__What to work on__
Please transcribe the data that follows without the pictures, keeping every word the same.

__Data for this task__
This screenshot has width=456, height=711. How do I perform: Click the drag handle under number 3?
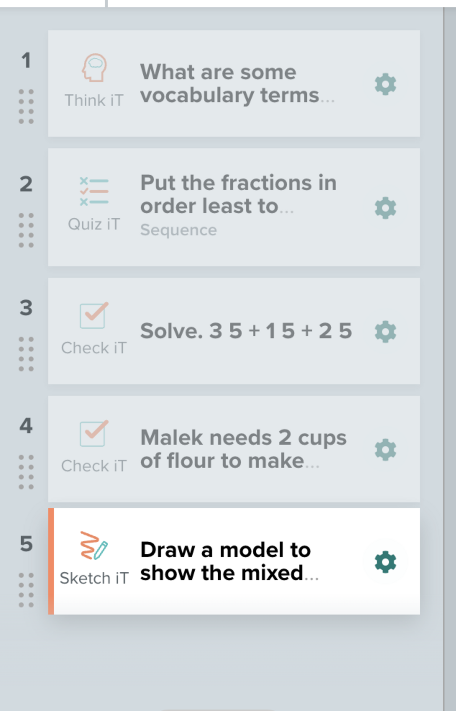(26, 354)
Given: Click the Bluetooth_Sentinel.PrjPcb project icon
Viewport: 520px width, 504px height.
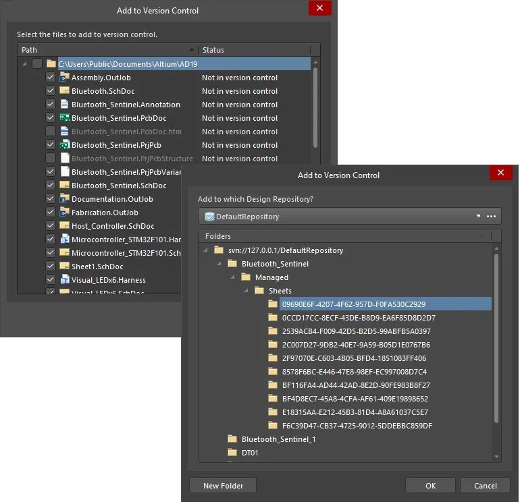Looking at the screenshot, I should click(x=64, y=145).
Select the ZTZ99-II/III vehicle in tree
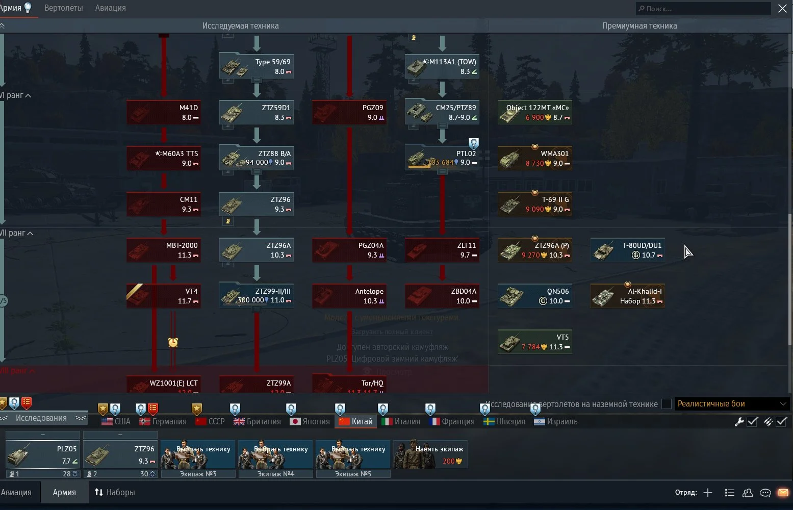 [257, 296]
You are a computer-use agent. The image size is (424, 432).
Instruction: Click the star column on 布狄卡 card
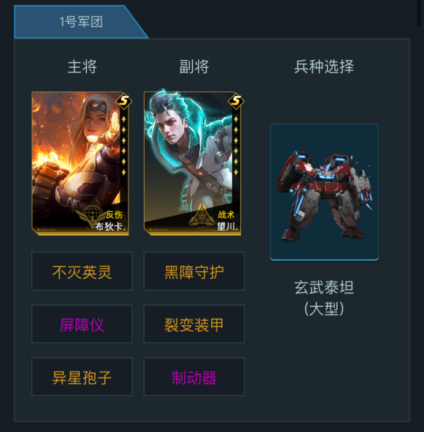(x=124, y=146)
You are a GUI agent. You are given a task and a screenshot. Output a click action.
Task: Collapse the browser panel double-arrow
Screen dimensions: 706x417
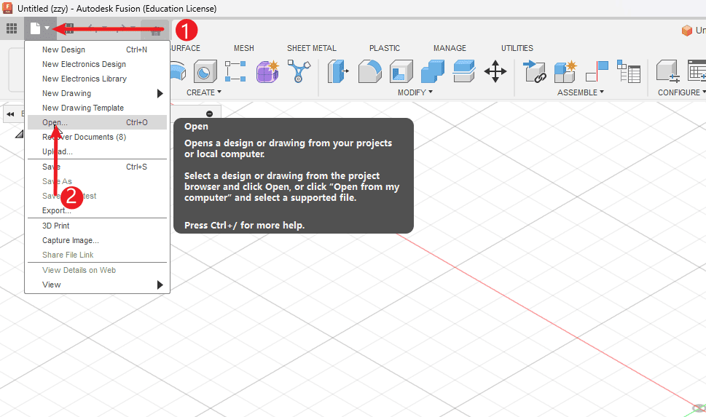[x=11, y=114]
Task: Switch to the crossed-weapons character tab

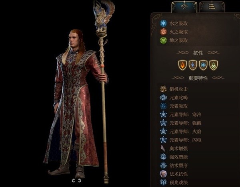Action: 184,7
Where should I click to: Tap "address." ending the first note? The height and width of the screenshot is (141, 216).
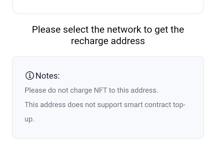click(145, 90)
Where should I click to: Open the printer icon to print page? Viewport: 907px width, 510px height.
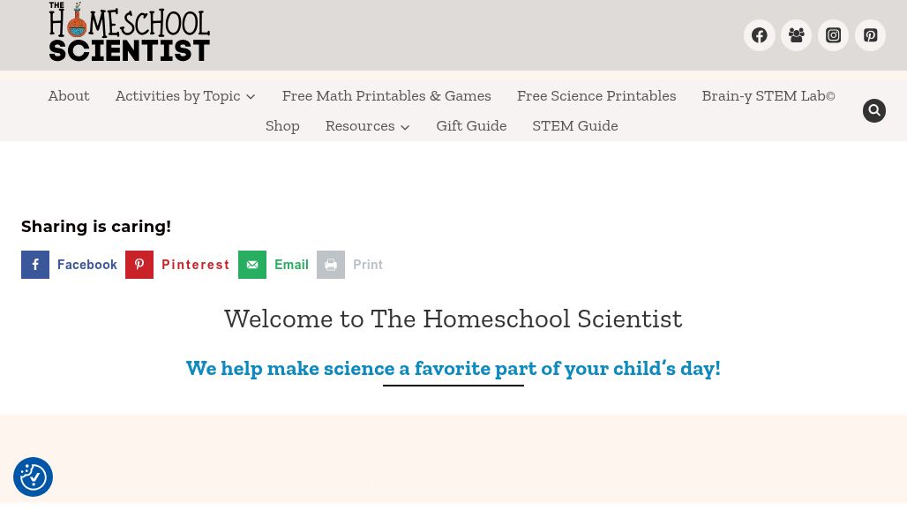click(x=331, y=264)
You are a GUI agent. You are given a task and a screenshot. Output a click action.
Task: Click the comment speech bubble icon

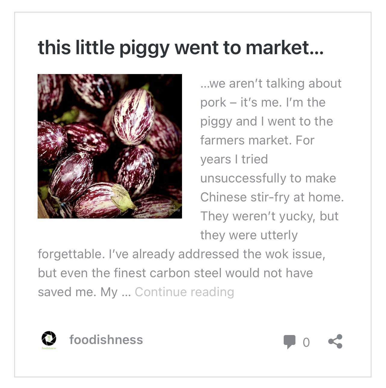289,342
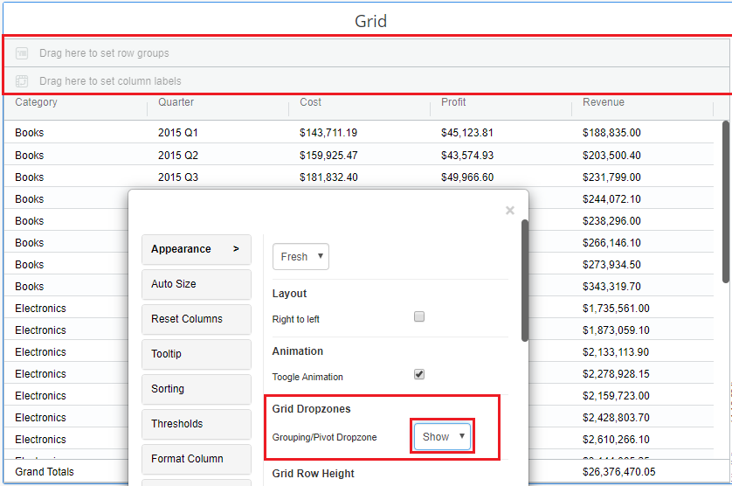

__Your solution__
This screenshot has width=456, height=711. How do I perform: Click the drag handle under number 3?
(26, 354)
Given: Click the Bluetooth_Sentinel.PrjPcb project icon
Viewport: 520px width, 504px height.
Looking at the screenshot, I should click(x=64, y=145).
Select the ZTZ99-II/III vehicle in tree
 [257, 296]
You are a computer-use agent. The image size is (424, 432).
Instruction: Click the star column on 布狄卡 card
(x=124, y=146)
You are a GUI agent. You are given a task and a screenshot. Output a click action.
Task: Collapse the browser panel double-arrow
Screen dimensions: 706x417
[x=11, y=114]
Task: Switch to the crossed-weapons character tab

Action: 184,7
Where should I click to: Tap "address." ending the first note? The height and width of the screenshot is (141, 216).
click(145, 90)
Where should I click to: Open the printer icon to print page? Viewport: 907px width, 510px height.
click(x=331, y=264)
You are a GUI agent. You are given a task and a screenshot. Output a click action.
Task: Click the comment speech bubble icon

289,342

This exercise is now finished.